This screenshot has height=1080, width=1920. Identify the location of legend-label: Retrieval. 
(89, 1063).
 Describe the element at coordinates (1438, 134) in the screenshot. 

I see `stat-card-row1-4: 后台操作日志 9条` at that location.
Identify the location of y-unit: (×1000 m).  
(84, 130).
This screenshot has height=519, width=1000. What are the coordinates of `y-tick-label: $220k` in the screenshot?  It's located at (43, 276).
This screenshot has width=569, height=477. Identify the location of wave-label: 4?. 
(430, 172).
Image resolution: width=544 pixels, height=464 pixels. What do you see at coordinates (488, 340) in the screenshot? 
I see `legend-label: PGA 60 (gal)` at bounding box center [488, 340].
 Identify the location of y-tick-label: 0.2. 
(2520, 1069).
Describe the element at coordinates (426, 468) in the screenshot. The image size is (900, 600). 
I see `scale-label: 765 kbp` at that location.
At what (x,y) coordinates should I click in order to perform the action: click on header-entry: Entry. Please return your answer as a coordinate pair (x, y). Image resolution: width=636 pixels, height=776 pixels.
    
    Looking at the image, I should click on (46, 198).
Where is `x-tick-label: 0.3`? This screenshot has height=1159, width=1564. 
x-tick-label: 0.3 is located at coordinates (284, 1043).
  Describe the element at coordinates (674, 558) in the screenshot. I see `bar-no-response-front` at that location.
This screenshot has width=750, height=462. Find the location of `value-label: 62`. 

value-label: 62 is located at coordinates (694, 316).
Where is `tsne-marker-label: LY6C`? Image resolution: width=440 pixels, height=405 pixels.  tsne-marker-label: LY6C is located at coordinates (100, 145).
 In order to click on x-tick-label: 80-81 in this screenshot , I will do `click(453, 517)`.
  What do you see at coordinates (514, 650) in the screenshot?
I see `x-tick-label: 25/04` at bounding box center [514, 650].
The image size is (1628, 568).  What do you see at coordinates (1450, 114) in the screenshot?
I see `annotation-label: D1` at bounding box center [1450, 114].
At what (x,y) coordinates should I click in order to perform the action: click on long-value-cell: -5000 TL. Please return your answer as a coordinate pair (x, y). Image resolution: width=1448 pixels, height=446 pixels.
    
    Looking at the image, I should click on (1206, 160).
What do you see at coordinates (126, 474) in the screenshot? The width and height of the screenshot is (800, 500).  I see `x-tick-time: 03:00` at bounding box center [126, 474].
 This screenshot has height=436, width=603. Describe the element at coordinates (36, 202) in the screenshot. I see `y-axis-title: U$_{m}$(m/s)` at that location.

################

ABOUT THIS EXERCISE =>
List each line of the items above that contains the string "location". Case counts.

REPLY TO THE EXERCISE =>
This screenshot has height=1080, width=1920. Identify the location of legend-label: Retrieval. 
I see `stat-card-row1-4: 后台操作日志 9条` at that location.
Identify the location of y-unit: (×1000 m).  
This screenshot has width=569, height=477. Identify the location of wave-label: 4?. 
 Identify the location of y-tick-label: 0.2. 
I see `scale-label: 765 kbp` at that location.
  Describe the element at coordinates (674, 558) in the screenshot. I see `bar-no-response-front` at that location.
This screenshot has width=750, height=462. Find the location of `value-label: 62`. 
 This screenshot has height=436, width=603. Describe the element at coordinates (36, 202) in the screenshot. I see `y-axis-title: U$_{m}$(m/s)` at that location.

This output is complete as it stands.